--- START OF Task material ---

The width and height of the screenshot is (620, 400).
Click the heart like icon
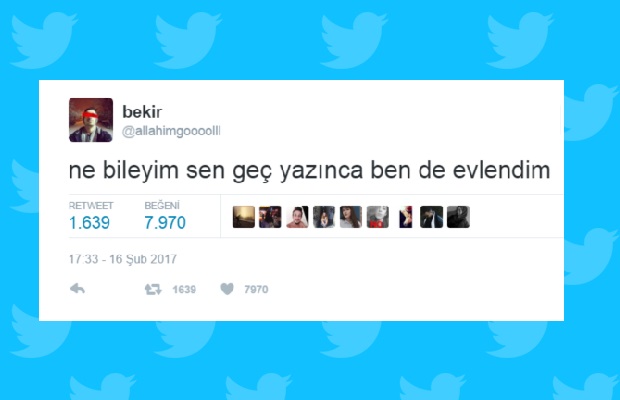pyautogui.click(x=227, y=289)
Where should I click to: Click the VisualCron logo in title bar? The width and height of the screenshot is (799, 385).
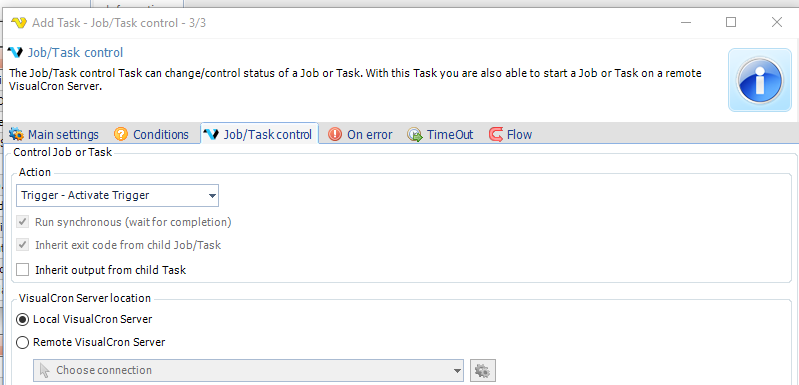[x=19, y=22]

--- END OF Task material ---

> [Exercise details]: Put the data above into a Markdown table with two columns, Number and Entry, giving each line its row number and leaving out blank lines and the pictures.

> [The result]:
| Number | Entry |
|---|---|
| 1 | The width and height of the screenshot is (620, 400). |
| 2 | Click the heart like icon |
| 3 | pyautogui.click(x=227, y=289) |
| 4 | Where should I click to: Click the VisualCron logo in title bar? The width and height of the screenshot is (799, 385). |
| 5 | [x=19, y=22] |